Lets say one has a numpy array generated from lists
import numpy as np
a1 = [1,2,3,4]
a2 = [11,22,33,44]
a3 = [111,222,333,444]
a4 = [1111,2222,3333,4444]
a = []
for x in a1:
for y in a2:
for k in a3:
for l in a4:
a.append((x, y, k, l))
na = np.array(a)
Now the goal is to retrieve these initial lists from this 2D numpy array. One solution is
na.shape = (4,4,4,4,4)
a1 = na[:,0,0,0,0]
a2 = na[0,:,0,0,1]
a3 = na[0,0,:,0,2]
a4 = na[0,0,0,:,3]
print(a1)
print(a2)
print(a3)
print(a4)
[1 2 3 4]
[11 22 33 44]
[111 222 333 444]
[1111 2222 3333 4444]
This is perfectly fine and my first choice. I'm simply wondering if there's also a fancy way of doing this, thanks
CodePudding user response:
If the values in each original array are always unique you could use numpy's "unique" to find unique values in each column like this:
#--- your code
import numpy as np
a1 = [1,2,3,4]
a2 = [11,22,33,44]
a3 = [111,222,333,444]
a4 = [1111,2222,3333,4444]
a = []
for x in a1:
for y in a2:
for k in a3:
for l in a4:
a.append((x, y, k, l))
na = np.array(a)
#--- suggested solution
original_arrays = [np.unique(column) for column in na.T]
>>> original_arrays
[array([1, 2, 3, 4]),
array([11, 22, 33, 44]),
array([111, 222, 333, 444]),
array([1111, 2222, 3333, 4444])]
Details of the solution:
- First we loop through the columns of the array using list comprehension to construct a list of our outputs (instead of creating an empty list and appending to it in a for loop)
columns = [column for column in na.T]
- Now instead of just looping through the columns we find the unique values in each column using the numpy "unique" function.
original_arrays = [np.unique(column) for column in na.T]
And the result is a list of NumPy arrays containing the unique values in each column:
>>> original_arrays
[array([1, 2, 3, 4]),
array([11, 22, 33, 44]),
array([111, 222, 333, 444]),
array([1111, 2222, 3333, 4444])]
CodePudding user response:
The initial na
and shape:
In [117]: na
Out[117]:
array([[ 1, 11, 111, 1111],
[ 1, 11, 111, 2222],
[ 1, 11, 111, 3333],
...,
[ 4, 44, 444, 2222],
[ 4, 44, 444, 3333],
[ 4, 44, 444, 4444]])
In [118]: na.shape
Out[118]: (256, 4)
Your indexing works with
naa=na.reshape(4,4,4,4,4)
Initially I missed the fact that you were using
na.shape = (4,4,4,4,4)
to do this reshape. (I use reshape
far more often than the in-place reshape.)
The a#
values appear in the respective columns, but with many repeats.
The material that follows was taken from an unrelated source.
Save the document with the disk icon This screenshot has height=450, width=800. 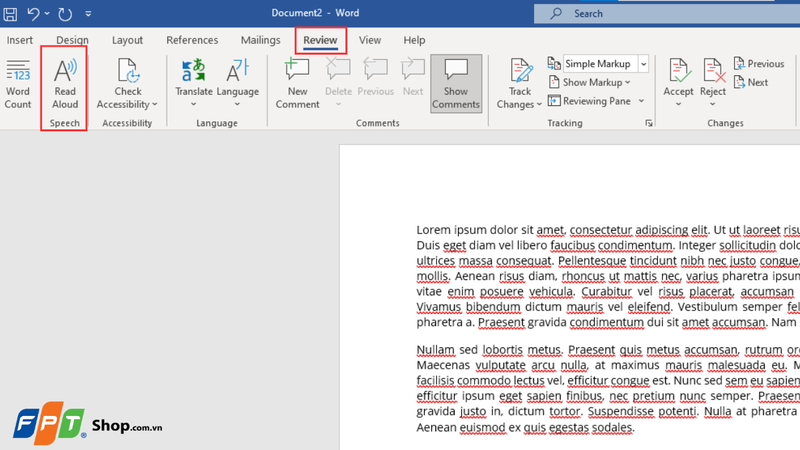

You can skip those with the right slicing.
In [119]: na[:4,3]
Out[119]: array([1111, 2222, 3333, 4444])
In [122]: na[:16:4,2]
Out[122]: array([111, 222, 333, 444])
In [123]: na[:16*4:16,1]
Out[123]: array([11, 22, 33, 44])
In [124]: na[:16*4*4:16*4,0]
Out[124]: array([1, 2, 3, 4])
On the 5d version, your solution is probably as good as any. It's not a common arrangement of values, so it's unlikely that there will be a built-in shortcut.